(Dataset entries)

————————

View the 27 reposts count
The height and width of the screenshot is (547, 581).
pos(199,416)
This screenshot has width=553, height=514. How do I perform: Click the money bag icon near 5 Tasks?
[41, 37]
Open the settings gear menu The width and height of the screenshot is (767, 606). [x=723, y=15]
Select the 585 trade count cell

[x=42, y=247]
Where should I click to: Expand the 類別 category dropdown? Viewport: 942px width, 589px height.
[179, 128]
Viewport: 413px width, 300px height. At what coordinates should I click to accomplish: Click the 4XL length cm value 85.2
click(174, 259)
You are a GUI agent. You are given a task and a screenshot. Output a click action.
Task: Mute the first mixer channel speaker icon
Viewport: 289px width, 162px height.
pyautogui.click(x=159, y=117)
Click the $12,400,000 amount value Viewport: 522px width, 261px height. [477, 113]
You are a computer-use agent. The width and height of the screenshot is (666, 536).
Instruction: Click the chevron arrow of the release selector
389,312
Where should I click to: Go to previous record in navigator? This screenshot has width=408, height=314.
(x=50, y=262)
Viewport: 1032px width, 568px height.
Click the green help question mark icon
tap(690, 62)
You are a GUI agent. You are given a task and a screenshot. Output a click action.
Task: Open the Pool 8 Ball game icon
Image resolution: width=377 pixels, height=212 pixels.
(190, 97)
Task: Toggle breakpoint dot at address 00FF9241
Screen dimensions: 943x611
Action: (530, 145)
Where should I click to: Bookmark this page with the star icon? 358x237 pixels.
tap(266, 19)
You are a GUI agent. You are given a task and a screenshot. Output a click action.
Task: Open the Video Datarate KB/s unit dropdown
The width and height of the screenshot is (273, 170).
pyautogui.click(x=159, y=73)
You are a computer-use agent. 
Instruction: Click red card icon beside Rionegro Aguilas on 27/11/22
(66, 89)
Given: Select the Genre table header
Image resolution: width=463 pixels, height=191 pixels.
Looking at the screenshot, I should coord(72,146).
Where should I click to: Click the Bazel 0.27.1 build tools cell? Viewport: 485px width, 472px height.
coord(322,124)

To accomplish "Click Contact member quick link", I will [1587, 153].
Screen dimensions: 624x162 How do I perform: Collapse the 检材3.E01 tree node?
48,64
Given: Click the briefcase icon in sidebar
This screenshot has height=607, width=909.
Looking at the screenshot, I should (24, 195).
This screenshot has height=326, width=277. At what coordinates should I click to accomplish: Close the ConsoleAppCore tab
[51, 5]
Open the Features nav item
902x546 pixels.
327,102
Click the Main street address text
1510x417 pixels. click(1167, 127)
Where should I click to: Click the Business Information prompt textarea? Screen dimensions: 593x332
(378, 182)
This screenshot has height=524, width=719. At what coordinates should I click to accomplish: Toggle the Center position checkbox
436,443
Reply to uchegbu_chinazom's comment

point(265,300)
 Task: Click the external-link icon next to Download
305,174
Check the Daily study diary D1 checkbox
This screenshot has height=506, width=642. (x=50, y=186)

————————

# AIM OF THE EXERCISE:
Could you transcribe each entry exactly as it stands?

# OUTPUT FOR THIS EXERCISE:
View the 27 reposts count
The height and width of the screenshot is (547, 581).
pos(199,416)
This screenshot has width=553, height=514. How do I perform: Click the money bag icon near 5 Tasks?
[41, 37]
Open the settings gear menu The width and height of the screenshot is (767, 606). [x=723, y=15]
Select the 585 trade count cell

[x=42, y=247]
Where should I click to: Expand the 類別 category dropdown? Viewport: 942px width, 589px height.
[179, 128]
Viewport: 413px width, 300px height. At what coordinates should I click to accomplish: Click the 4XL length cm value 85.2
click(174, 259)
You are a GUI agent. You are given a task and a screenshot. Output a click action.
Task: Mute the first mixer channel speaker icon
Viewport: 289px width, 162px height.
pyautogui.click(x=159, y=117)
Click the $12,400,000 amount value Viewport: 522px width, 261px height. [477, 113]
You are a computer-use agent. The width and height of the screenshot is (666, 536).
Instruction: Click the chevron arrow of the release selector
389,312
Where should I click to: Go to previous record in navigator? This screenshot has width=408, height=314.
(x=50, y=262)
Viewport: 1032px width, 568px height.
Click the green help question mark icon
tap(690, 62)
You are a GUI agent. You are given a task and a screenshot. Output a click action.
Task: Open the Pool 8 Ball game icon
Image resolution: width=377 pixels, height=212 pixels.
(190, 97)
Task: Toggle breakpoint dot at address 00FF9241
Screen dimensions: 943x611
Action: (530, 145)
Where should I click to: Bookmark this page with the star icon? 358x237 pixels.
tap(266, 19)
You are a GUI agent. You are given a task and a screenshot. Output a click action.
Task: Open the Video Datarate KB/s unit dropdown
The width and height of the screenshot is (273, 170).
pyautogui.click(x=159, y=73)
You are a computer-use agent. 
Instruction: Click red card icon beside Rionegro Aguilas on 27/11/22
(66, 89)
Given: Select the Genre table header
Image resolution: width=463 pixels, height=191 pixels.
Looking at the screenshot, I should coord(72,146).
Where should I click to: Click the Bazel 0.27.1 build tools cell? Viewport: 485px width, 472px height.
coord(322,124)

To accomplish "Click Contact member quick link", I will [1587, 153].
Screen dimensions: 624x162 How do I perform: Collapse the 检材3.E01 tree node?
48,64
Given: Click the briefcase icon in sidebar
This screenshot has height=607, width=909.
Looking at the screenshot, I should (24, 195).
This screenshot has height=326, width=277. At what coordinates should I click to accomplish: Close the ConsoleAppCore tab
[51, 5]
Open the Features nav item
902x546 pixels.
327,102
Click the Main street address text
1510x417 pixels. click(1167, 127)
Where should I click to: Click the Business Information prompt textarea? Screen dimensions: 593x332
(378, 182)
This screenshot has height=524, width=719. At what coordinates should I click to accomplish: Toggle the Center position checkbox
436,443
Reply to uchegbu_chinazom's comment

point(265,300)
 Task: Click the external-link icon next to Download
305,174
Check the Daily study diary D1 checkbox
This screenshot has height=506, width=642. (x=50, y=186)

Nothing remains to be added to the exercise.